### DOCUMENT PASSAGE
-- Opening Marker --

Emory Nursing faculty given top honors from Georgia March of Dimes
By Andy Goodell | Nov. 22, 2017
Three Emory Nursing faculty members earned top honors from the March of Dimes of Georgia at the organization’s 2017 Nurse of the Year Awards.
Ferranti, PhD, MPH, is an assistant professor at the Nell Hodgson Woodruff School of Nursing. A nurse educator and public health nursing expert, Ferranti leads and coordinates many community health efforts at the School of Nursing. She also serves as the Faculty Advisor for the Emory Emergency Preparedness Student Nurses Association (EPSNA), where Ferranti supports the students and engages in collaborations with key emergency stakeholders within Atlanta and Georgia.
Ferranti earned National Institutes of Health (NIH) funding for the Building Interdisciplinary Research Careers in Women’s Health (BIRCWH) program to investigate how diet quality affects the gut microbiome and cardiometabolic outcomes during pregnancy and postpartum among African American women.
Adamski DNP, APRN, ACNP-BC, CCRN, is an assistant clinical professor and the Director of the Adult-Gerontology Acute Care Nurse Practitioner program at Emory University. Dr. Adamski is an expert critical care clinician and educator and serves as an APRN expert witness for trauma care nationally. She is a past Director of Advanced Practice leading clinical operations and serves as an independent consultant for APRN model development. As Director of Advanced Practice for a rural Level 2 Trauma Center, she designed an APRN practice model that save the health system more than $2 million over three years and decreased intensive care unit admissions by 37 percent in three months. She is an APRN representative to the Georgia Board of Nursing and leadership roles in multiple national organizations, including a board member for the American Association of Critical Care Nurses. She has received numerous distinguished awards for clinical practice, education and leadership. Her scholarship and areas of research include trauma prevention and system development, rapid response teams and critical care/trauma advances in hemorrhagic shock.
Withycombe, PhD, RN, is an assistant professor at the School of Nursing. She has spent the last 14 years working with children and adolescents with cancer. During this time, she has made major contributions to nursing science such as identifying predictors for obesity development in children undergoing therapy for acute lymphoblastic leukemia (ALL). Twenty three percent of children treated for ALL will end therapy obese and another 20% will end therapy overweight. Withycombe has conducted two studies demonstrating that children are able to safely increase their physical activity levels both during and after cancer treatment. Through funding from National Institutes of Health (NIH) and the Oncology Nursing Society Foundation, she is exploring the relationship between physical activity, oxidative stress, and symptoms during therapy. In addition to her research, Withycombe is a mentor to numerous students, both within and outside the discipline of nursing. She introduced a research residency and Evidence-based practice courses to engage students in hands on research experiences that prepare nurses to understand and utilize evidence-based practice and nursing research to improve care delivery and patient outcomes.

-- Closing Marker --

### DATASET CONTENT

-- Opening Marker --

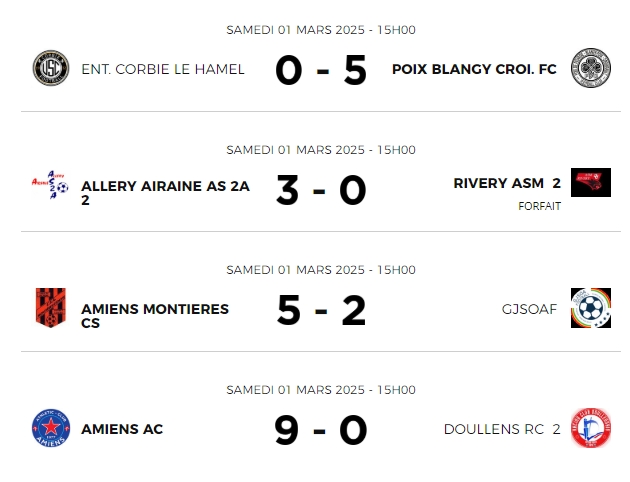Click the Allery Airaine AS 2A 2 team name
630x482 pixels.
166,193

-- Closing Marker --

### YOUR OBJECTIVE
Copy the faculty honors article from "Emory Nursing faculty given" up to and including "Atlanta and Georgia.", swapping "top honors" for "highest honors". The lines come from a different source than the article.

### REPLY
Emory Nursing faculty given highest honors from Georgia March of Dimes
By Andy Goodell | Nov. 22, 2017
Three Emory Nursing faculty members earned highest honors from the March of Dimes of Georgia at the organization’s 2017 Nurse of the Year Awards.
Ferranti, PhD, MPH, is an assistant professor at the Nell Hodgson Woodruff School of Nursing. A nurse educator and public health nursing expert, Ferranti leads and coordinates many community health efforts at the School of Nursing. She also serves as the Faculty Advisor for the Emory Emergency Preparedness Student Nurses Association (EPSNA), where Ferranti supports the students and engages in collaborations with key emergency stakeholders within Atlanta and Georgia.